─── TEXTO PARA LEITURA
21. Eu me lembro da era em que se podia morrer sufocado com uma bala Soft.
22. Eu me lembro da extensão das madrugadas nos tempos da Hard Working. E que, ao sairmos do ônibus, as manhãs tinham sempre o mesmo cheiro em qualquer cidade.
23. Eu me lembro da luz de outono a tornar todos os contornos mais nítidos num meio de tarde na Plaza San Martín.
24. Eu me lembro de descobrir na literatura um espaço em que ninguém podia condicionar ou condenar meus pensamentos. Eu tinha catorze anos e o livro era Tia Júlia e o escrevinhador.
25. Eu me lembro dos tantos hotéis que meu irmão construiu no Brooklin ao jogarmos Banco Imobiliário. Nem falo de como trancava o México no War.
──────
■ **TAREFA A REALIZAR**
Retome a lista de lembranças acima depois do item 25, mantendo a mesma forma de escrever.
─── MATERIAL FORNECIDO
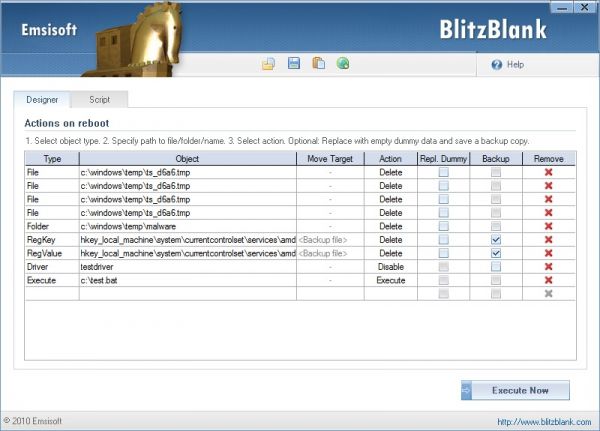The image size is (600, 431).
Task: Delete the testdriver Driver row with red X
Action: (547, 267)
──────
■ **RESPOSTA AO PROBLEMA**
26. Eu me lembro da noite em que ouvi Naima do John Coltrane e nada mais foi igual.
27. Eu me lembro de barbarizarmos os carrinhos de choque no parque Tupi, com colisões frontais que tiravam faíscas do teto.
28. Eu me lembro do malévolo prazer do professor J. ao gritar meu peso nas avaliações de Educação Física.
29. Eu me lembro de ter tido coragem duas ou três vezes. E medo, por certo, algumas vezes mais.
30. Eu me lembro de que preciso terminar esta crônica, no justo instante em que começo a esquentar.